Board game app: overcoming poor performance in monolithic function

I’ve been working on a hobby project for about a half a year. The guts of the app work. The issue is finding the right platforms to hosting those guts. I built initially for Supabase and everything works there. I’ve got a working database, working email notifications, user logins, everything I need—well, almost. The last bit and the sore spot is Compute.

Each of my games is a program which itself is a functional core. You pass in config, players, events, commands and the program computes one of two things: a snapshot of the game state or (if you provided any commands) a snapshot along with any newly created events. The entire premise of the app is built on this model. Thus, I need to host a monolithic function.

I described this journey here:
https://www.reddit.com/r/serverless/comments/12ztu2w/developing_on_the_free_tier_until_you_cant_or_how/?utm_source=share&utm_medium=web2x&context=3

I put that function in a Cloudflare Worker. It couldn’t even stand up. I put it in the Postgres database (150KB) and it worked, for a while. The first app was a card game, so simple. The next, a full fledged modern strategy board game, so more compute was needed. Eventually, the Postgres function timed out. I didn’t want to immediately leap to the paid tier. I moved the code to a Supabase function, and that was hit or miss. Sometimes it succeeds, other times it fails: out of memory or too much compute. I hit free-tier walls.

So I looked elsewhere. I was looking for a more traditional VPS where the code could be hosted 24/7, a typical server. So I ported the code to a Deno app and got it up and running on Fly.io. So I succeeded in at least putting it somewhere where limits didn’t prevent it from finishing is compute.

The whole function is pure compute. It takes in data, it spits out data. It makes no network calls. This seems simple to me.

But when I send it the payload it takes about 6s to process, too long. I tried upping the memory and cpus by using Fly’s scale features hoping it would help, but even though I scaled (vertically) to performance-16x it made almost no difference. It saved 0.5-1s.

What I don’t understand is I host the computation locally. When it hits it locally in the Deno server it takes 2s to process. When I hit it locally in the Browser it takes 0.5-1s. It’s very fast. All I have is a Macbook Air, M1.

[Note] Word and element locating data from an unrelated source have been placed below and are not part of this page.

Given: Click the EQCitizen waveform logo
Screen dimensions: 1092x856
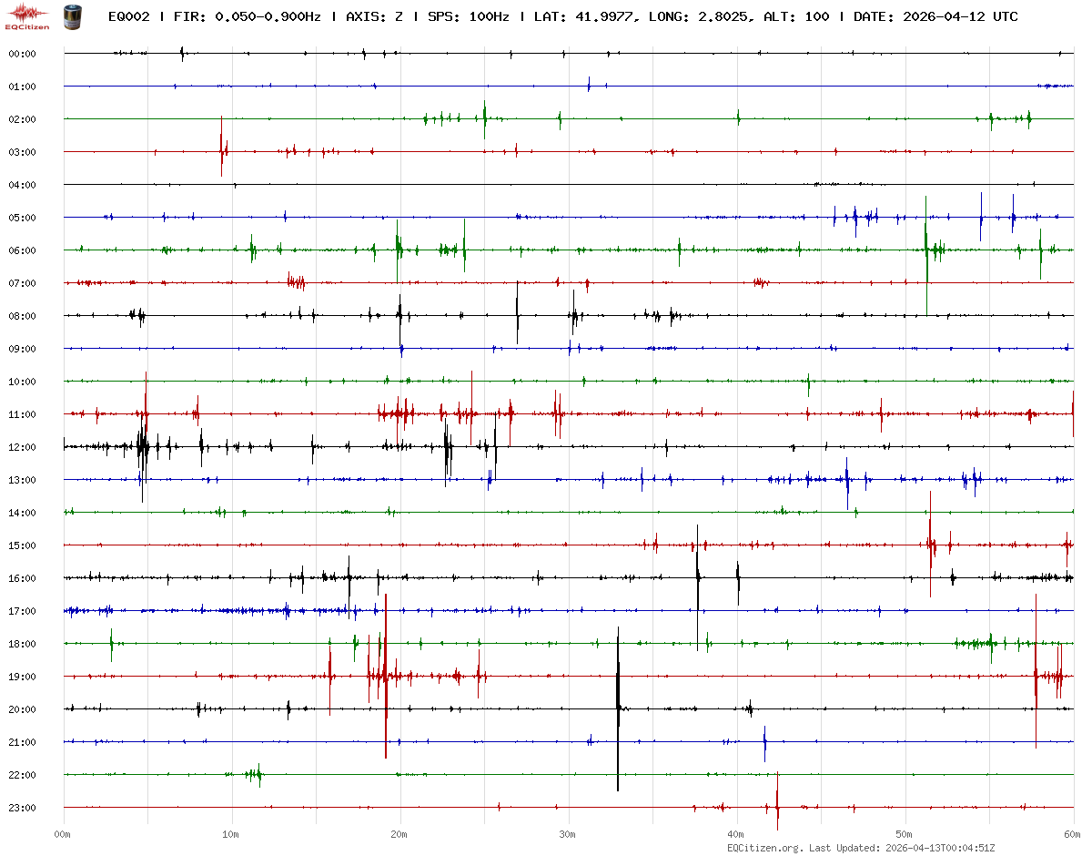Looking at the screenshot, I should pyautogui.click(x=28, y=16).
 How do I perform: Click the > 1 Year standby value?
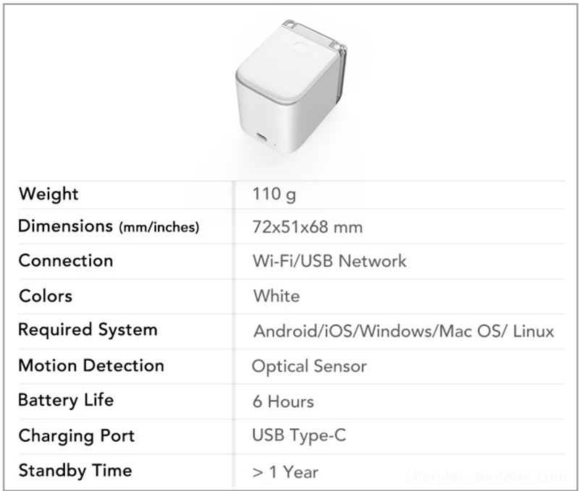(284, 472)
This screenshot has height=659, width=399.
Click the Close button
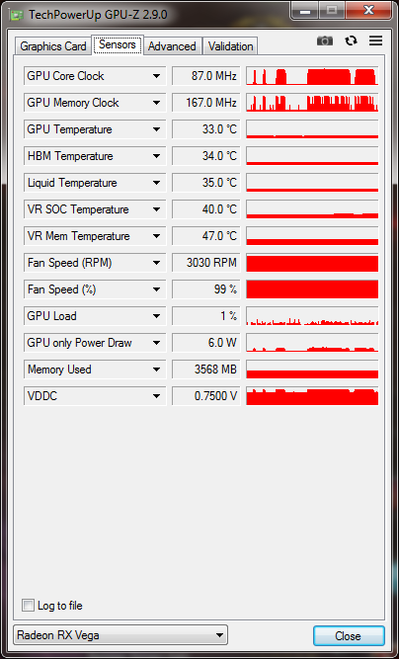pos(349,635)
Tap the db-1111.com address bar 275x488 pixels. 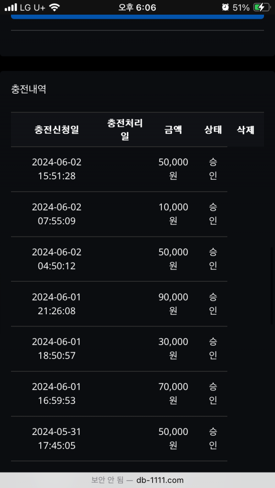(x=138, y=480)
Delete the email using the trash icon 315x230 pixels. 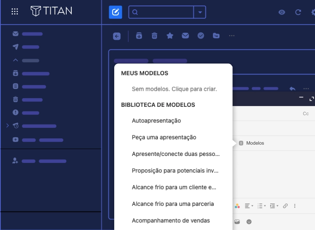tap(154, 36)
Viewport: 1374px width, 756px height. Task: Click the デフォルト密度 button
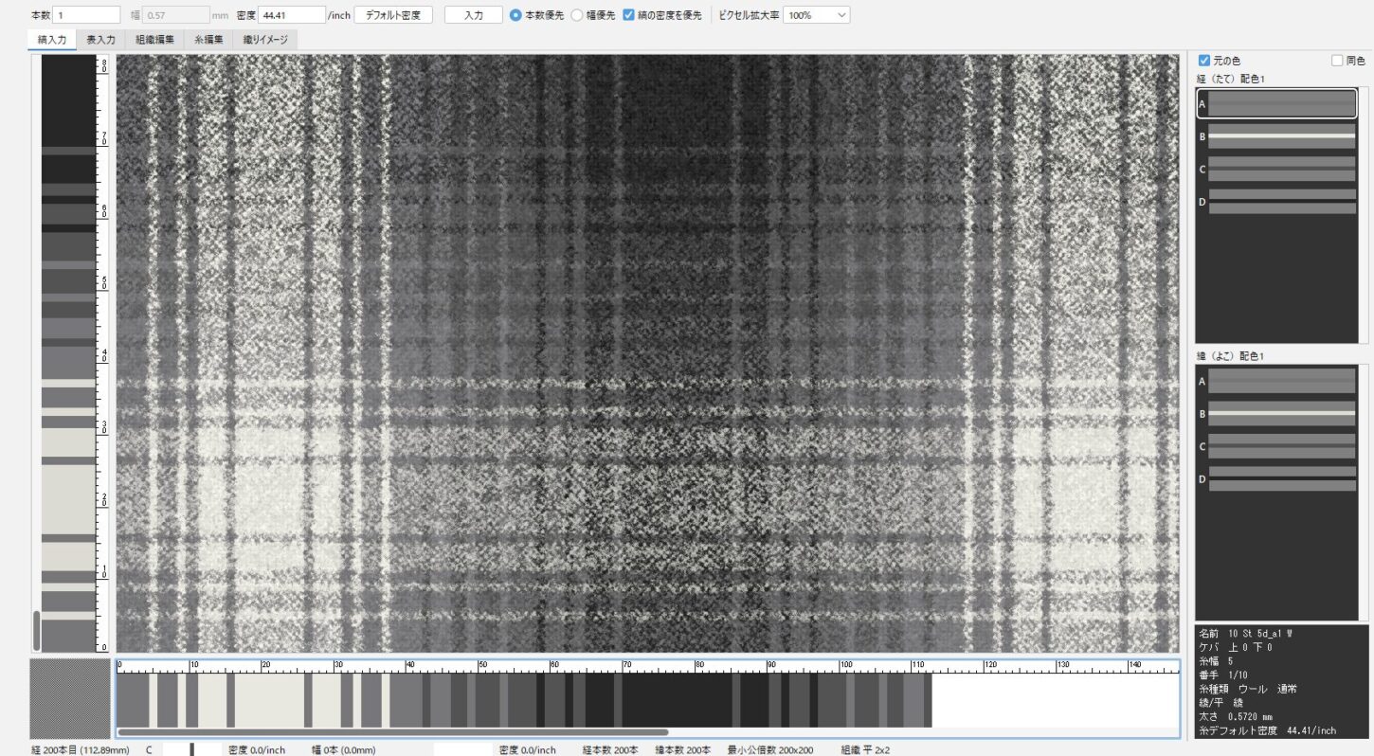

I wasn’t certain if some of the delay had to do with network travel time so I ruled that out. I added timestamps in the log and have verified that the majority of the time happens in actual compute.

I bought into the idea of serverless hoping it would simplify things, but so far all I’ve done is port working code from one spot to another trying to find a place where there’s enough power to process a simple reduction.

The work I’m doing isn’t serious. I process a fold over events. The events are pretty lean (think about the size of a Tweet at most). It runs very fast in the browser. It only slows down when I log snapshots of state (thus, the main overhead is from displaying data, not processing it).

I don’t want to keep shifting things around but I’m struggling to figure out how to get my monolithic function to run. It’s the size it is as a matter of design constraints, so splitting the monolith is not on the table. Size details are in my linked post.

Any thoughts on how to handle compute? I thought using a VPS (e.g. Fly) would work, and it does, but it’s too slow to be practical. Whether I process a state snapshot (e.g. a blob of JSON data representing game state) and 1 event or no snapshot and 225 events, it takes about 6s. I can’t understand why a single record fold is as lacking in performance as a 200+ record fold.

1 Like

Hey @mlanza

0.5-1s locally on M1 sounds quite long. Maybe you need to profile/benchmark the function to see which parts of it are slow? What amount of CPU/memory it needs? Benchmarking libraries can run a function thousands of times and calculate average use of CPU and memory per invocation.

If scaling CPU didn’t shave much time, maybe the problem is not in CPU? Something else is the bottleneck? Could it also be that the payload is heavy so it takes time to send to browser and render it?

2 Likes

0.5-1s is under maximum workload, 225 events processed. But as mentioned, whether I process 1 event or 225 on the Fly node, it takes 6s. That’s what’s boggling my mind. 1 piece of work or 225 pieces and 6s either way? And vertically scaling the machine has almost no impact. I’m at a loss right now.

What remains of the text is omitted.